Тысячелетняя история взаимодействия и взаимовлияния национальных языков открывает далеко не однозначную картину. С одной стороны, язык - существо стихийное, своенравное, с другой - ранимое и зависимое. Как и сам человек. Как вообще человечество. Уж насколько ревностно ограждают французские академики, журналисты, государство свой чудесный французский язык, но и к ним проникают нелюбимые ими американизмы. Почему? Как только какая-либо из новых значительных технологий появляется за границей, так сразу же начинается успешное шествие по планете соответствующей терминологии. Так было с масскультом, Голливудом, шоу-бизнесом, компьютеризацией всея Земли. Новые языковые системы принимают облик моды, и сопротивляться им крайне трудно. Нечто подобное можно сказать и о социально-политическом словаре. Вот, к примеру, до боли знакомая нам цепочка слов: «Генеральный секретарь Центрального комитета Коммунистической партии Советского Союза».
Кто поверит, что истинно русскими и своими здесь являются лишь два последних слова: «Советский Союз», остальные слова - «пришельцы». Тот факт, что они тоже стали «своими», говорит о внутреннем соответствии новых слов и новых дел. Людей как раз-таки и возмущает, когда слова нередко насаждаются словно насильно, ибо иностранные термины, лишенные понятного всем корня, выполняют, по сути, маскировочную роль. Вместо «капитализма» - «рыночная экономика», вместо «наемного убийцы» - «киллер» и т. д. Однако самым ярким примером стало слово «коррупция», о которой и прочитаешь, и услышишь за день едва ли не сто раз. Кроме известных значений, переведенных с латинского как «подкуп и продажность должностных лиц», есть и другое, именуемое словом «разложение». Поэтому если мы говорим: «Всю страну охватила коррупция», то в переводе на язык правды и жизни это означает нечто гораздо более страшное. Зато первое (подумаешь, взятка!) гораздо спокойнее.

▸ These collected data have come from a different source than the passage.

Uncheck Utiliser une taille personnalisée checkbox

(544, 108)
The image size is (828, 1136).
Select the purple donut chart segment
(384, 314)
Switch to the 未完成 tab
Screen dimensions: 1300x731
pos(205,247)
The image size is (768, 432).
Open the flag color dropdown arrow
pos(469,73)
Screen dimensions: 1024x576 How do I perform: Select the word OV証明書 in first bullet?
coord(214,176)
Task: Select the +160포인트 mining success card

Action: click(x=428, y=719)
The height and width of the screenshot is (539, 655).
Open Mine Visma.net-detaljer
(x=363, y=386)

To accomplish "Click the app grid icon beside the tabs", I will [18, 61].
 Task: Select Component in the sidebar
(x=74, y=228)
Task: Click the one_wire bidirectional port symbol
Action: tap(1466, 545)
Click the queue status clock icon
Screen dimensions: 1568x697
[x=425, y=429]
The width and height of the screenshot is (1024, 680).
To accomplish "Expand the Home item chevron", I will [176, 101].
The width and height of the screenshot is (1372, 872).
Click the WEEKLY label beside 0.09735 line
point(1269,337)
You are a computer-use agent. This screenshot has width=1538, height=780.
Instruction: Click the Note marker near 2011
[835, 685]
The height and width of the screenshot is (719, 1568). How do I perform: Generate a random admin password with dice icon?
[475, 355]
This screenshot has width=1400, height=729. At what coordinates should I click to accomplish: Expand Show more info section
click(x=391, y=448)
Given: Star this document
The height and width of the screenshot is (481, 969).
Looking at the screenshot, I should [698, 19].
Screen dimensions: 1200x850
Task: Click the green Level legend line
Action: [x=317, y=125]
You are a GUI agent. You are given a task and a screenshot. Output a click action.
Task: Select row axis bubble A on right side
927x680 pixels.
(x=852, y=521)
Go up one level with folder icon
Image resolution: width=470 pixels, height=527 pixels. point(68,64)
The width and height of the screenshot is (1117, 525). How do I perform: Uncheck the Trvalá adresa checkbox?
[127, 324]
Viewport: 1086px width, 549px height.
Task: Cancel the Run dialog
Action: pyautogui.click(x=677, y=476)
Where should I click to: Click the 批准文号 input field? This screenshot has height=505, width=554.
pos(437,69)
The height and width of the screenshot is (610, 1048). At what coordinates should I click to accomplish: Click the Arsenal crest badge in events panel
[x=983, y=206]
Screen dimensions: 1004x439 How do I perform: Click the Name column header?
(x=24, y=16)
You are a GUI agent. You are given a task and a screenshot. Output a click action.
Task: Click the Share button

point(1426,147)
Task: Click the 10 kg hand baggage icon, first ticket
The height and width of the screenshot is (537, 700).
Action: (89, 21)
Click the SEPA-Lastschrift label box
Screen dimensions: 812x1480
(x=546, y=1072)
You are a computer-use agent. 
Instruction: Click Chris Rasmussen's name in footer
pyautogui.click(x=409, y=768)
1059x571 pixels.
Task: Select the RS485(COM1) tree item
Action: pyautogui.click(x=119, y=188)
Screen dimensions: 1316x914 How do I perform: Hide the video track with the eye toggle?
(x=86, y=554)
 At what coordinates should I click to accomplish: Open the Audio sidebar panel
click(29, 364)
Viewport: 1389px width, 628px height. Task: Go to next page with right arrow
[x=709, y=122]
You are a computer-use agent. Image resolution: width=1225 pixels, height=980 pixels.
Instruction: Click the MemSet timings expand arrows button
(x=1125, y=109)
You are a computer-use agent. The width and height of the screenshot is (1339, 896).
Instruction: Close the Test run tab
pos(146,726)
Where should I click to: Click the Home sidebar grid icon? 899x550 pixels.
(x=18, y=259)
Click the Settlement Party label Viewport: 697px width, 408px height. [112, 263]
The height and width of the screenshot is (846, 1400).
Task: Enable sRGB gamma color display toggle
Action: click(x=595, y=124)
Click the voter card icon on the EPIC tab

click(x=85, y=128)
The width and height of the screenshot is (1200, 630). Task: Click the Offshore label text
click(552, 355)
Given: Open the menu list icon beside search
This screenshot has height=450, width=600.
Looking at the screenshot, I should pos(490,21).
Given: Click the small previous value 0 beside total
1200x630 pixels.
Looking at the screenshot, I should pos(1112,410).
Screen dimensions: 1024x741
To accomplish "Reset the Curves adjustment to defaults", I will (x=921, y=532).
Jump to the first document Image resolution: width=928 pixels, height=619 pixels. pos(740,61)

Наук, изучающих бытование языка в современном мире, великое множество. Но и обычный человек, не отягощенный психолингвистическими познаниями, способен сам поставить эксперимент - просто-напросто вспомнить, какой была его речь, когда он был хоть немного счастлив. И он, и страна, и, может быть, целый мир?! К этому-то языку и необходимо вернуться. От каждого из нас тоже зависит, какие мы произносим слова. Но реально ли это? В пространстве личной жизни - да!
А теперь вновь вспомним о письме Р. Мезенцевой. Вероятно, какие-то из иностранных слов, не имеющих аналогов в русском языке, попали и на наши страницы. Например, «рейдерство»... Это новое явление, о котором мы прежде знать не знали. Но такие примеры, будем справедливы, редкость. А в целом мы обходимся в основном русским словарем. И происходит это потому, что «Ставропольская правда» - не «желтое» издание, а общественно-политическая газета с серьезными традициями, которые она бережет не меньше, чем наши читатели.